OTOH, flights from Asia are a different matter, specially the westbounds. They tend to go far north of the Arctic Circle to avoid the jet stream entirely. Eastbound, depending on where they are going they tend to take the grat circle route, unless the jet stream is blowing strong, in which they take a longer southerly route to take advantage of the jet stream.
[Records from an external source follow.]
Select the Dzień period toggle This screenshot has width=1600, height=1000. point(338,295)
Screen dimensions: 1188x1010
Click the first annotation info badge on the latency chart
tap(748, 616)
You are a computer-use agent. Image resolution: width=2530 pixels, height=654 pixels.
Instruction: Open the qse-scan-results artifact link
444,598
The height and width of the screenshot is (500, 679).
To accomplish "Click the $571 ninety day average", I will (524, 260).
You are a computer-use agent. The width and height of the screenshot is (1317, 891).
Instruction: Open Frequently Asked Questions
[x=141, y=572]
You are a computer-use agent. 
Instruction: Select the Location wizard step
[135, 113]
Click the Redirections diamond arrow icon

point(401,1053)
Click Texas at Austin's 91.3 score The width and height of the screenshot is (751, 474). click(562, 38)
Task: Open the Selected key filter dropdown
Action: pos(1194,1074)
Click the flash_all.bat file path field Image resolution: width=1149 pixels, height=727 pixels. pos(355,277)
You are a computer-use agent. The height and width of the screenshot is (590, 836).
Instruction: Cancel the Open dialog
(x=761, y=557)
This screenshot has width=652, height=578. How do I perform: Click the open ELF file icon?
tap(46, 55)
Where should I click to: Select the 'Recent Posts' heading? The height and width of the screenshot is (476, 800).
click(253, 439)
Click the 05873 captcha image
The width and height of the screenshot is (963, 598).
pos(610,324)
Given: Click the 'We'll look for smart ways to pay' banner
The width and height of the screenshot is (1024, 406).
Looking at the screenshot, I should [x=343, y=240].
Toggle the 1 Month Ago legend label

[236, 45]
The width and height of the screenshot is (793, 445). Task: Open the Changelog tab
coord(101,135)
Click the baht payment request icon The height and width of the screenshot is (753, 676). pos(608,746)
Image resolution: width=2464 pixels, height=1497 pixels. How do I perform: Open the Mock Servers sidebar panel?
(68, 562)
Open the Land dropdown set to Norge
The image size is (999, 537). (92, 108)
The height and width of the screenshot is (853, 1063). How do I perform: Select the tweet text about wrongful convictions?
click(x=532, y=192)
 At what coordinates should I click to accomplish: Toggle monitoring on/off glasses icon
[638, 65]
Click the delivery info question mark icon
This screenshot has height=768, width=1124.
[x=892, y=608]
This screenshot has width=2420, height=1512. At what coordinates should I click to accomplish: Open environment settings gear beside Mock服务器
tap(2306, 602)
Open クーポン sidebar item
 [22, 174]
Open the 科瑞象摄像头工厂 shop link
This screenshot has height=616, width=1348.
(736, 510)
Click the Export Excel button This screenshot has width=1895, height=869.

For example, on the EWR - SIN flight, depending on the state of the winds, I have flown it across the North Pole, over Siberia and once over Caspian Sea, the Stans and India. The latter was really goofy since my destination was Kolkata. We basically flew over Kolkata to Singapore and then I backtracked later in the day to Kolkata. OTOH, westbound flights even from Delhi or Mumbai, often head straight north after avoiding the Himalayas by flying over Afghanistan. They often go all the way north to the Arctic Ocean near Murmansk or a little east of there, and then essentially do the "Atlantic Crossing" over the Arctic Ocean to northern Greenland. How far north they will go depends on the shape and strength of the jet stream.